As Laura withdrew a paper from the fish, she explained, “I gather information for General Grant in Richmond. Just pass him this message and he’ll understand. Take it to him fast; it’s important.” She watched the man glance at the damp and smelly page, then look at her as if she were daft.
“Is this some kind of joke?”
“No, sir, and you’ll be sorry if you don’t do as I ask. I would go with you, but I must get back to Richmond before I’m missed. I’m warning you, sir, I meet with my regular contact on Thursday so if you fail in your duty, I’ll know and I’ll make certain General Grant knows. In fact, that message is so crucial that he’ll probably reward you for bringing it to him. Don’t bother trying to read it because it’s in code, but General Grant’s aide can decipher it. I’m sorry about the odor, but I had to conceal it where it wouldn’t be found by Rebel guards along the road.”
“Why don’t you come with us and deliver it yourself?”
“That would risk exposing my identity. I must get
home fast. Tell General Grant it’s information that couldn’t wait until next week. You must trust me, sir; a great many lives depend upon that message.”
“Whom shall I say sent it to him, ma’am?”
“It’s signed, so he’ll know. Get moving; time is imperative.”
Laura hurried back to where Lily awaited her. “Any trouble?”

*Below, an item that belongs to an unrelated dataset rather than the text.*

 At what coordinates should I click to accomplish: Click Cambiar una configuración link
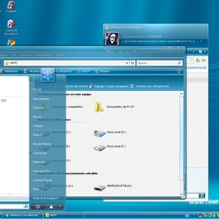click(x=152, y=86)
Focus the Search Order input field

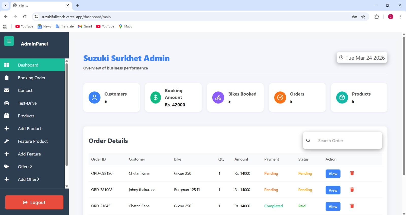coord(348,141)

“None. How about with you?”
“None. Let’s go. I’ll tell you everything later. Now that we know where those guards are positioned, we’ll skirt them through the woods.”

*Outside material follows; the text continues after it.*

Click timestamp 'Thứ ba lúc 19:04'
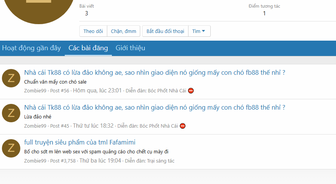Screen dimensions: 336x184 pos(100,161)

They returned to where they had hidden their bundle and concealed themselves to remove their disguises. Before grooming herself, Laura took the fake bandage from her horse’s leg, cleaned the patches of salve from his body, and curried him in a rush. Laura used soap, a cloth, and water from a canteen to scrub the smudges from her face. Lily pulled a clean dress over her hips, then combed her hair. Laura brushed the graying ash from her flaxen mane before she donned her other dress to prevent soiling it.
“I think it’s best if we hide these disguises here. If we’re stopped and searched, it wouldn’t be wise to be caught with them and have someone remember the two females wearing them earlier. I’ll keep the glasses because I can’t replace them.” Laura rolled the spectacles inside the cloth used for her back hump and placed them in a saddle pouch. While Lily hid the clothes, she discarded the fish and straightened the other items in the basket, saying to her friend, “Let’s go deliver these to a hospital and get home so we can relax.”
Laura and Lily sank to the sofa and simultaneously sighed in relief to be home safe and sound. They exchanged looks, smiled, and then laughed.
“We made it. Is it always that scary when you go out?” Lily asked.
“Sometimes it’s worse, so hope you don’t have to do it again.”
“Do you suppose it was a Confederate agent who learned about Grant’s plans and revealed them to General Lee?”